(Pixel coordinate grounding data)
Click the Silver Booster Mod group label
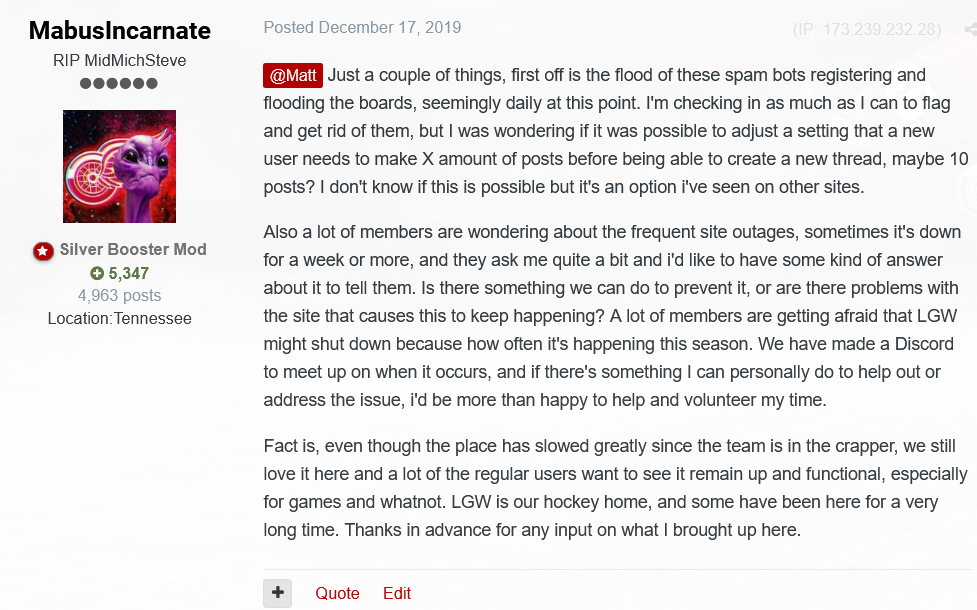Image resolution: width=977 pixels, height=610 pixels. (x=133, y=250)
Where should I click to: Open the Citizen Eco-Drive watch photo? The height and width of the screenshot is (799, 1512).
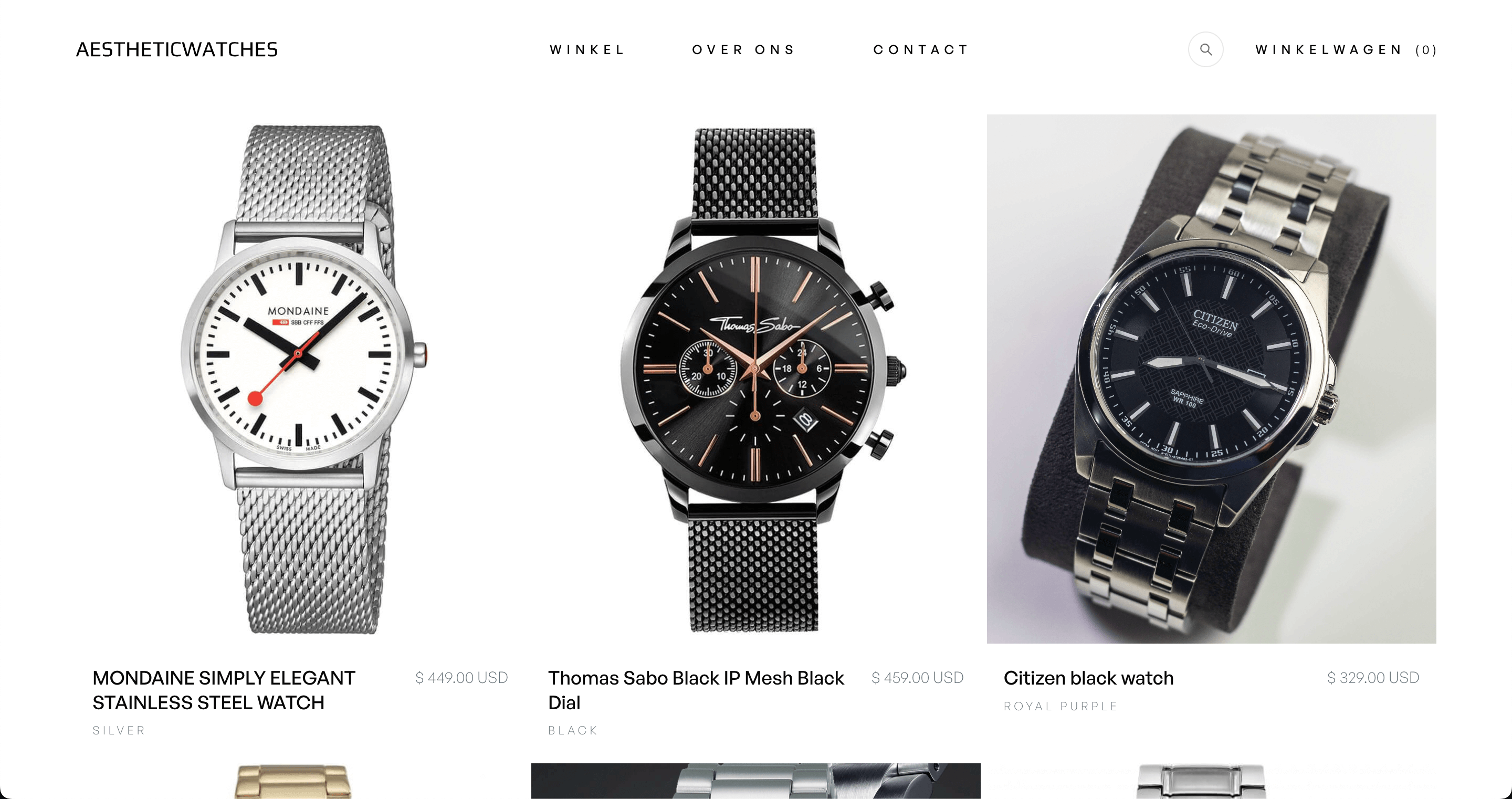(x=1212, y=379)
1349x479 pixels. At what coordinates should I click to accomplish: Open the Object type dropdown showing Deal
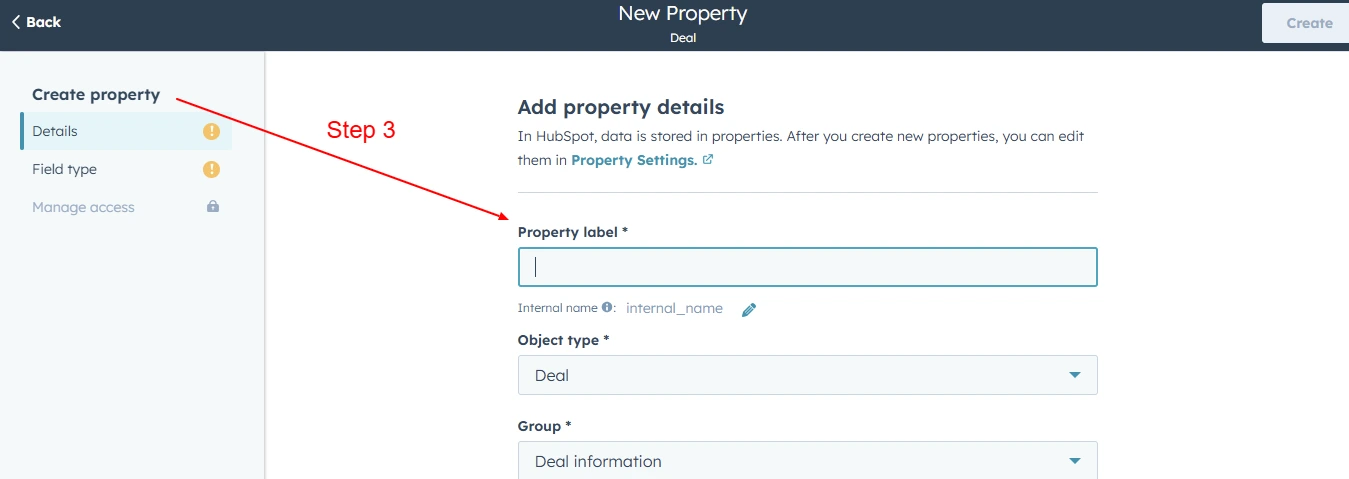pos(807,375)
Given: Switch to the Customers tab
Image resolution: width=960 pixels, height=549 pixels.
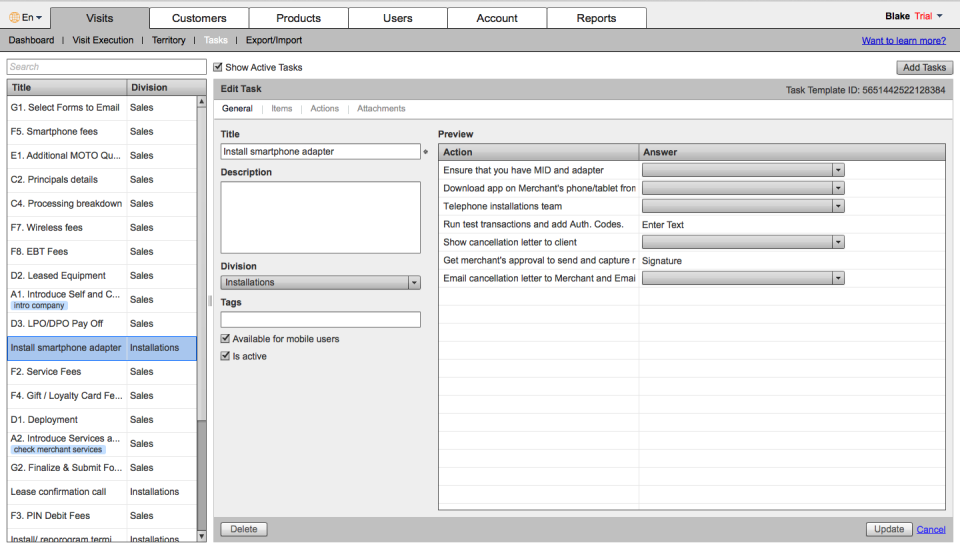Looking at the screenshot, I should click(x=199, y=18).
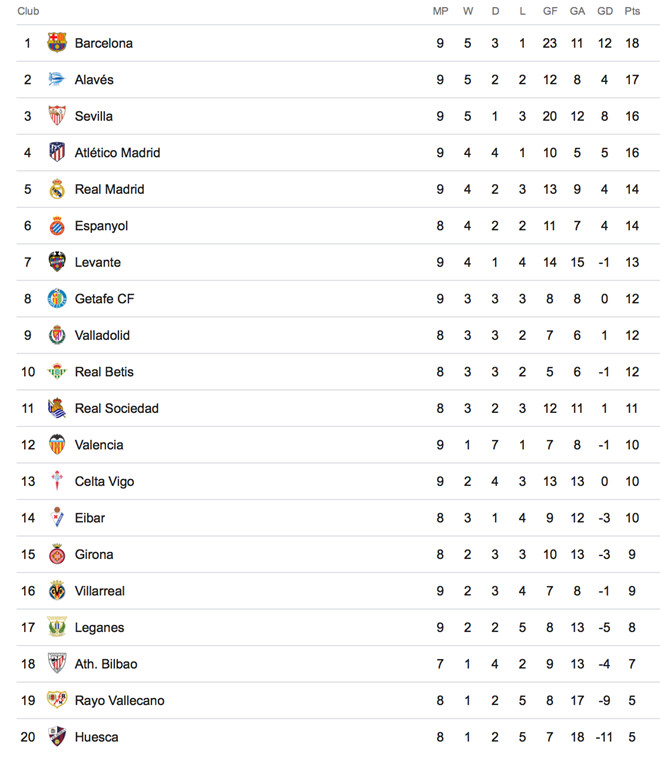Screen dimensions: 660x761
Task: Open Celta Vigo team page
Action: [x=104, y=481]
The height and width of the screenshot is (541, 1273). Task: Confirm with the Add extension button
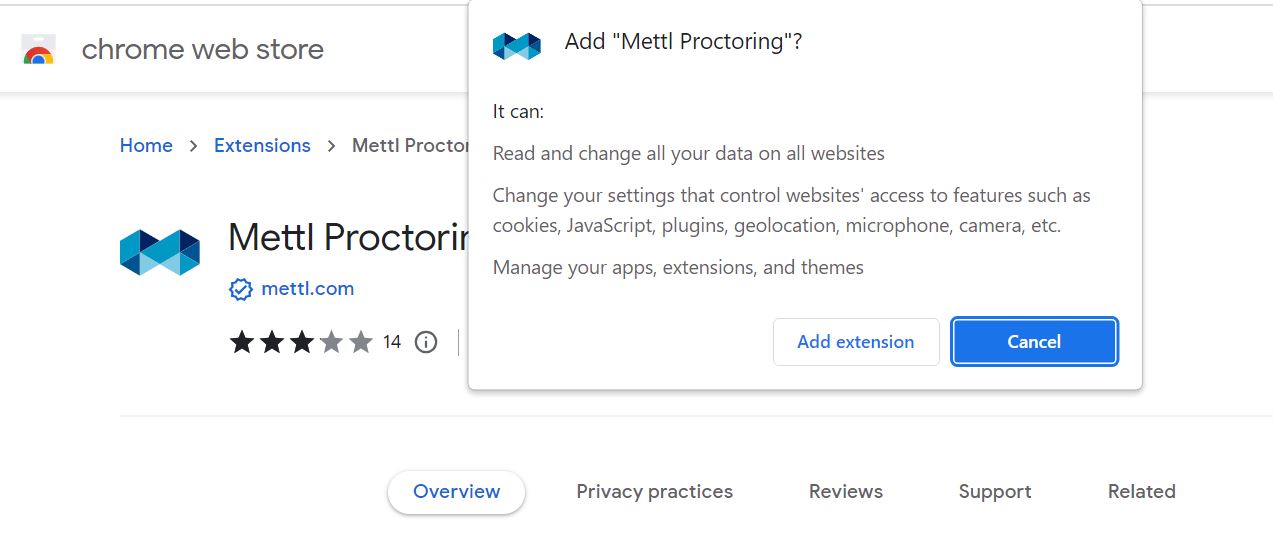tap(856, 342)
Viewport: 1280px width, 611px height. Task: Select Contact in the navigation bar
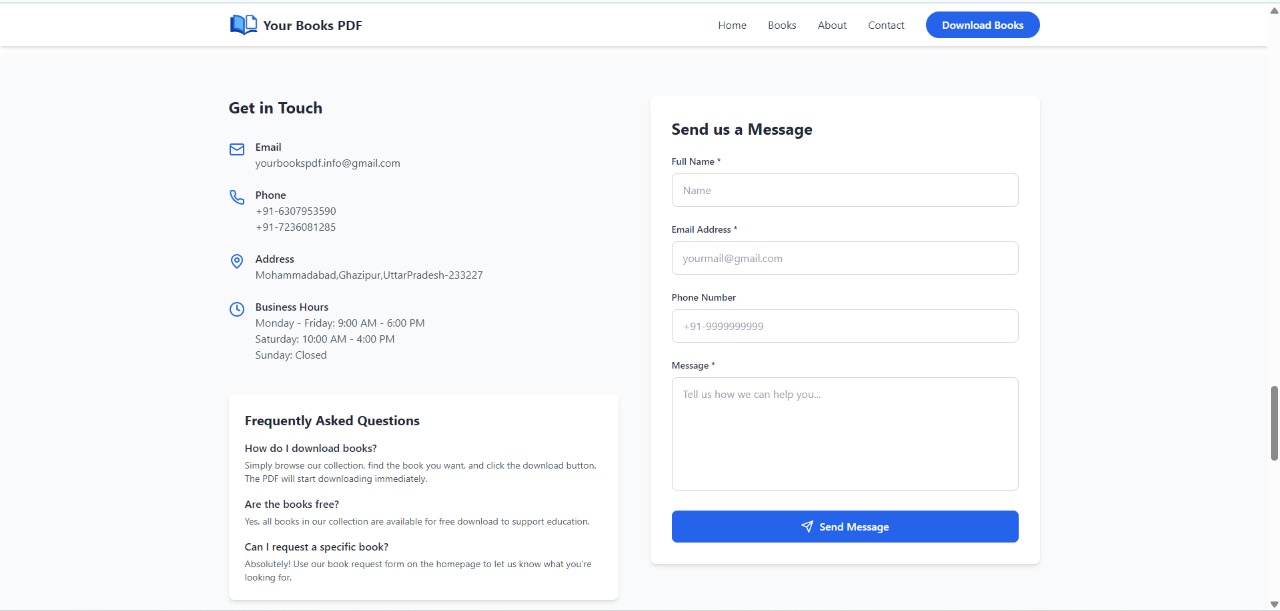coord(886,25)
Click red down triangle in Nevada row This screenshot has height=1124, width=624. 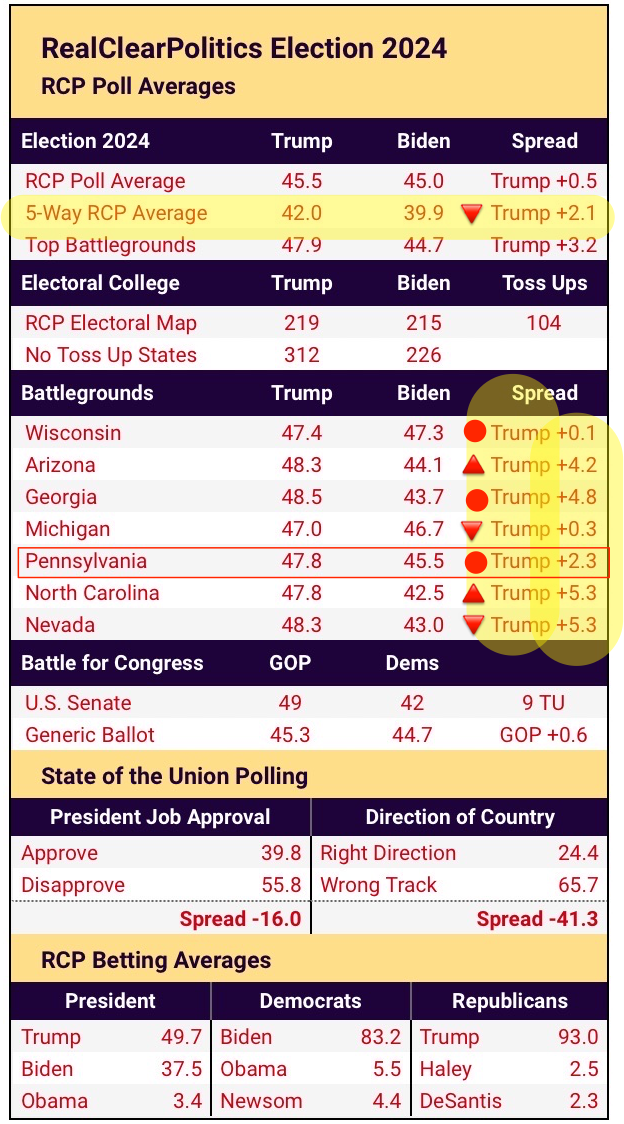point(473,626)
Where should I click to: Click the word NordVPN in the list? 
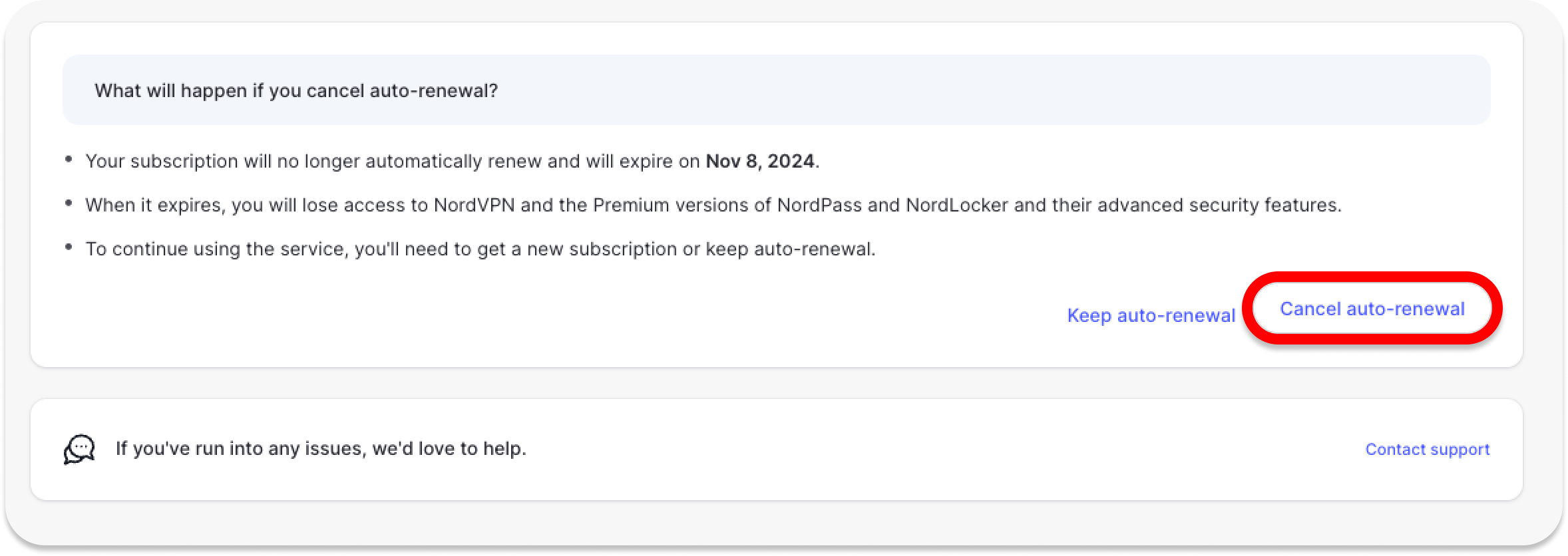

## TASK REQUIREMENTS
Working from the data above, repeat exactly, and only, the lines that begin at the line containing "1349x479 pixels. At" and stop after the line containing "Given: Switch to the Customers tab"; pictures are not copied.

## EXERCISE RESPONSE
1349x479 pixels. At what coordinates should I click to accomplish: Open the Object type dropdown showing Deal
pos(807,375)
Given: Switch to the Customers tab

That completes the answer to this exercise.